[BRANO CITATO]
>>>
Che cosa pensa delle donne rifatte?
«Le adoro. Quando non eccedono, sono bellissime. Ci sono ormai donne di 70 anni che fa piacere guardare da quanto sono affascinanti. Invece trovo gli uomini liftati, con i capelli tinti, semplicemente ridicoli. Non riesco a trovare un esempio riuscito. Meglio un buon look e molto senso dell’humour, per gli ultra cinquantenni».
Ha uno stylist che si occupa del suo look?
«Vuole scherzare? Questa è un’invenzione degli ultimi decenni. Io ho sempre fatto tutto da solo e continuo a farlo anche oggi. Prima ero cliente di grandi sarti, a Londra o a Milano, ora vado a comprarmi gli abiti nelle boutique di tutte le grandi capitali del mondo. Recentemente ho scoperto gli abiti di Lanvin, che mi vanno a pennello».
Le piace il lusso?
«Ho voluto provare a fare il ricco. In un certo periodo della mia vita avevo tre Rolls-Royce in garage, molte case aperte. Poi ho deciso che era superfluo, ora ho una piccola Peugeot, che guido da solo, e una sola casa comoda. Il resto non mi interessa».
Che cosa continua a eccitarla, a farla sentire vivo?
<<<
[DATI FORNITI]
>>>
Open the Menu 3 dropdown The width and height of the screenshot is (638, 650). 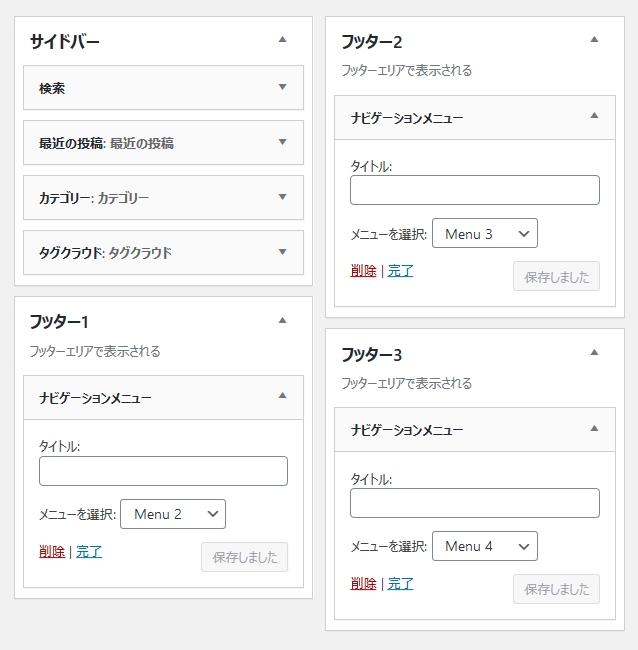point(485,233)
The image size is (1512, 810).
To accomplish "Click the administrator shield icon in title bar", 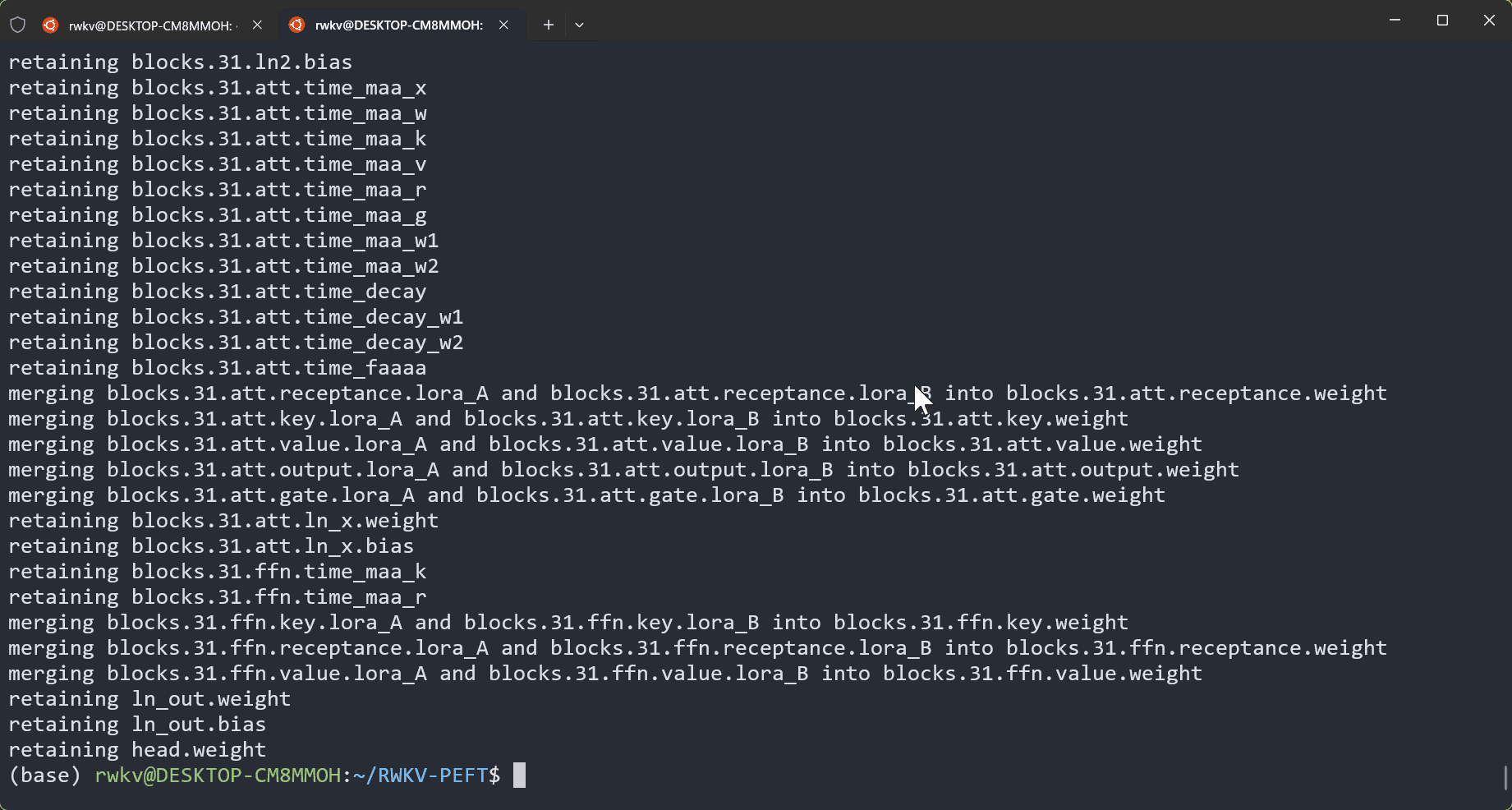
<<<
[DA COMPLETARE]
A - Secondo l'intervista, quante Rolls-Royce teneva in garage chi risponde in un certo periodo della sua vita?
B - Elenca tutte le domande che compaiono nell'intervista.
C - Ricopia dall'intervista il tratto che parte da «Ha uno stylist» e termina con «piace il lusso?».
Per rispondere, basati soltanto sull'intervista.

[RISPOSTE PER COMPITO]
A - Tre.

B -
- Che cosa pensa delle donne rifatte?
- Ha uno stylist che si occupa del suo look?
- Le piace il lusso?
- Che cosa continua a eccitarla, a farla sentire vivo?

C -
Ha uno stylist che si occupa del suo look?
«Vuole scherzare? Questa è un’invenzione degli ultimi decenni. Io ho sempre fatto tutto da solo e continuo a farlo anche oggi. Prima ero cliente di grandi sarti, a Londra o a Milano, ora vado a comprarmi gli abiti nelle boutique di tutte le grandi capitali del mondo. Recentemente ho scoperto gli abiti di Lanvin, che mi vanno a pennello».
Le piace il lusso?